> **REQUIRED ACTION**
Look for the line with "The height and width of the screenshot is (476, 453)." in the data below, then reproduce word for word that line and every line after it. Leave out all pictures and add nothing.

> **MATERIAL PROVIDED**
----------

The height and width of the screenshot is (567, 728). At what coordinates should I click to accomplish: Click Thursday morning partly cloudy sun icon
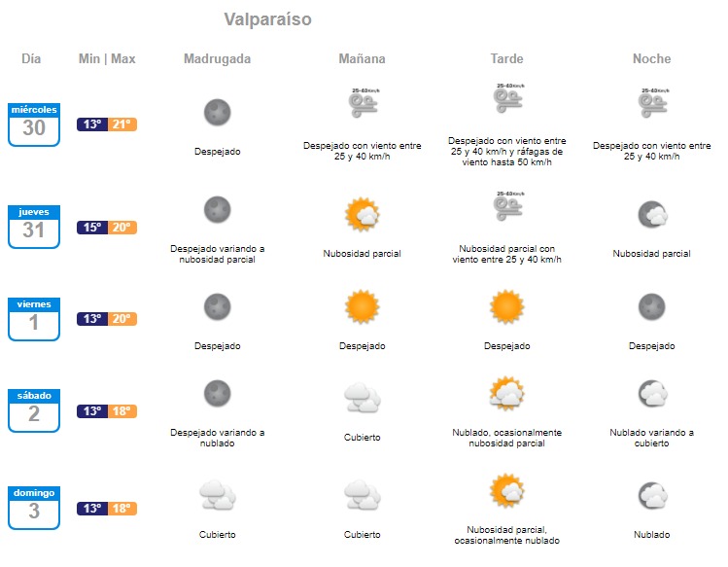pyautogui.click(x=362, y=213)
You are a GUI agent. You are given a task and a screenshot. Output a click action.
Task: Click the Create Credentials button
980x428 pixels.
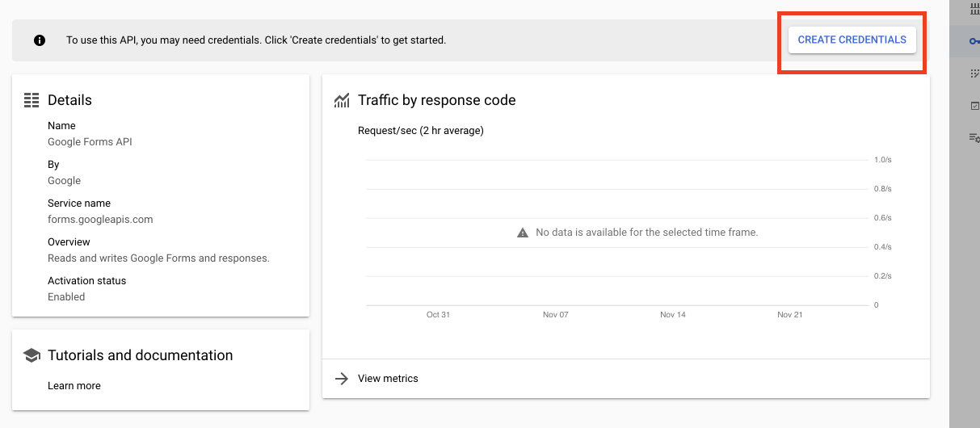pyautogui.click(x=852, y=40)
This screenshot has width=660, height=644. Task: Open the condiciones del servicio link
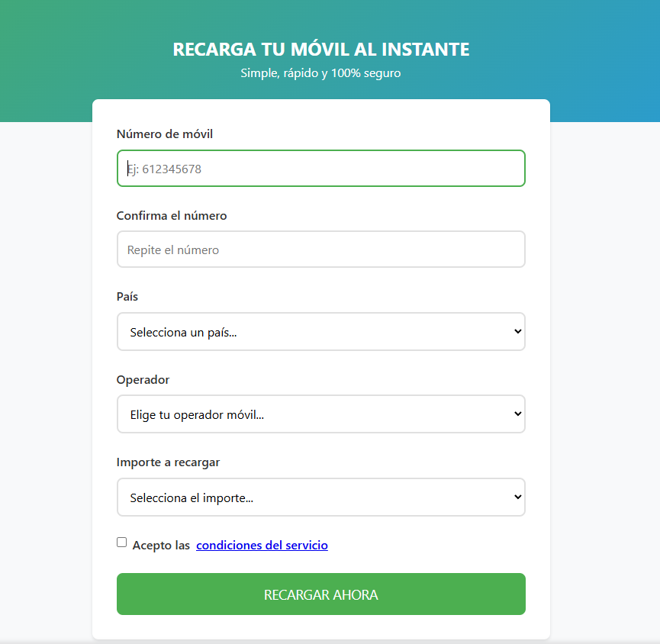tap(262, 545)
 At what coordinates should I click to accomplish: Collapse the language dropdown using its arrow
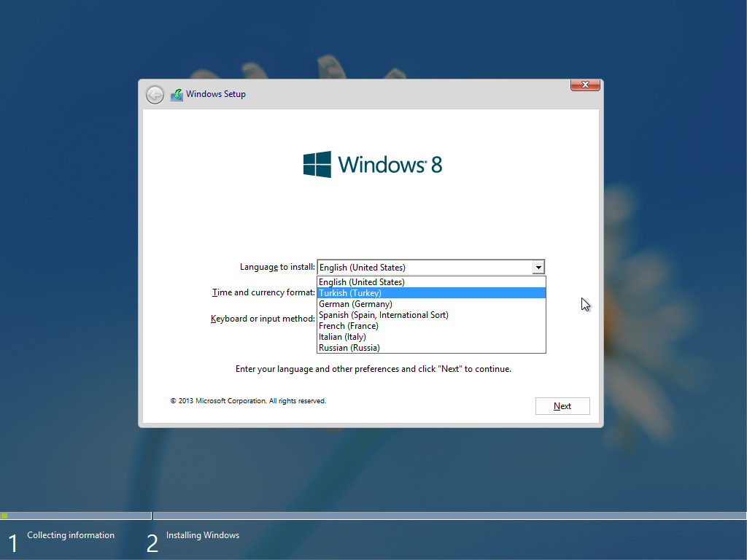[538, 267]
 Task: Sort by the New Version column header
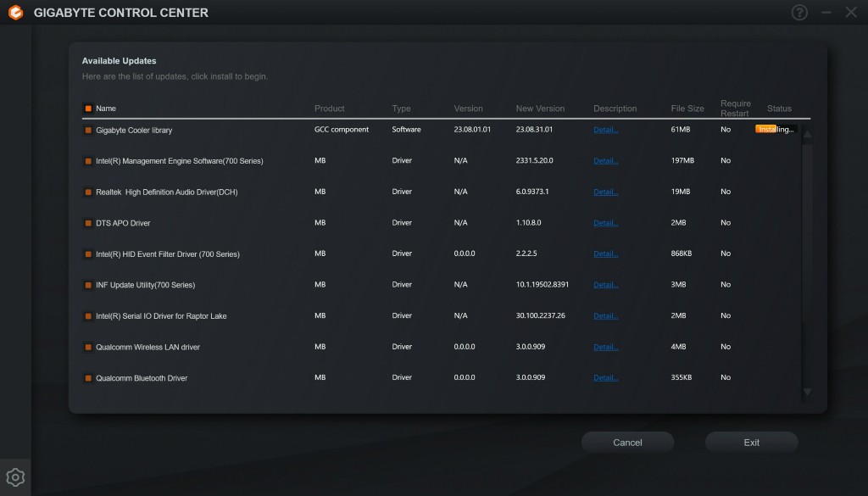coord(539,109)
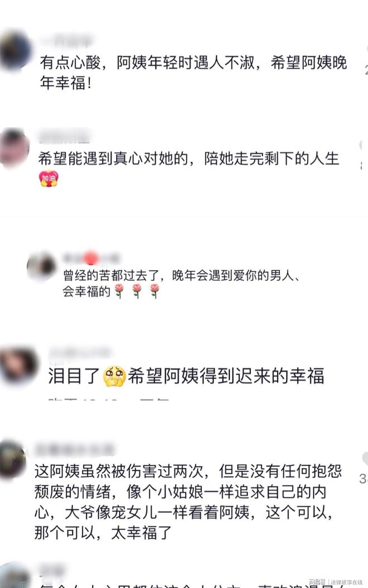
Task: Tap the like icon beside the 有点心酸 comment
Action: 366,50
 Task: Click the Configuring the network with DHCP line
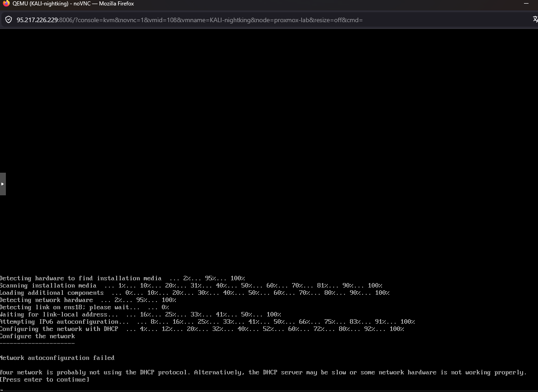tap(59, 329)
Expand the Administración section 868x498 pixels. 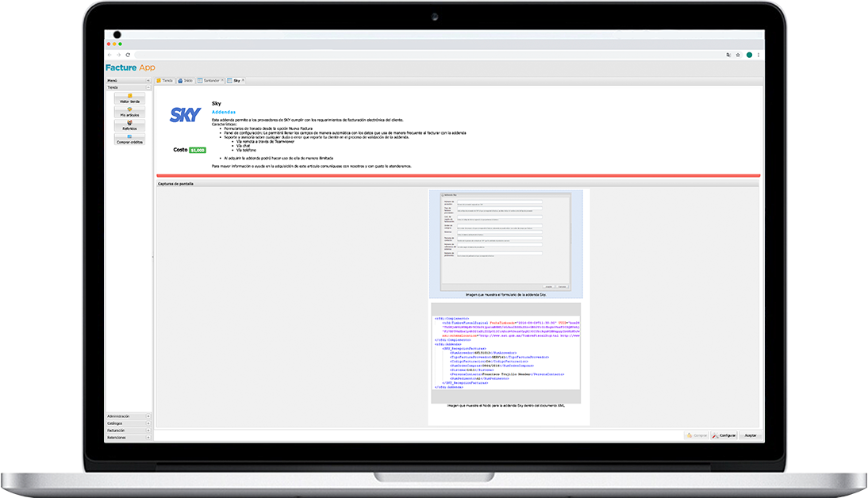tap(148, 416)
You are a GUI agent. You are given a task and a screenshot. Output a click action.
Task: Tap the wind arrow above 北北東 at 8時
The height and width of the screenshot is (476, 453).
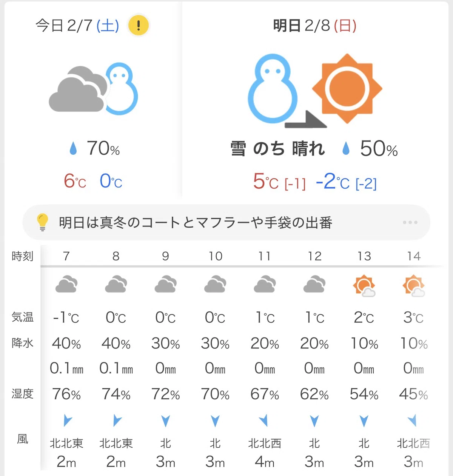(117, 420)
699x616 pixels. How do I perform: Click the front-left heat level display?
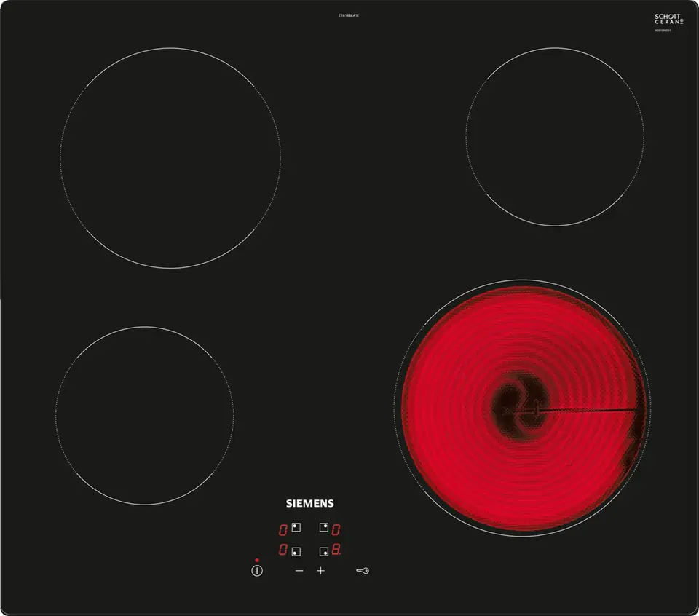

----------

> **WORKED SOLUTION**
The height and width of the screenshot is (476, 453).
(117, 420)
699x616 pixels. How do I perform: Click the front-left heat level display?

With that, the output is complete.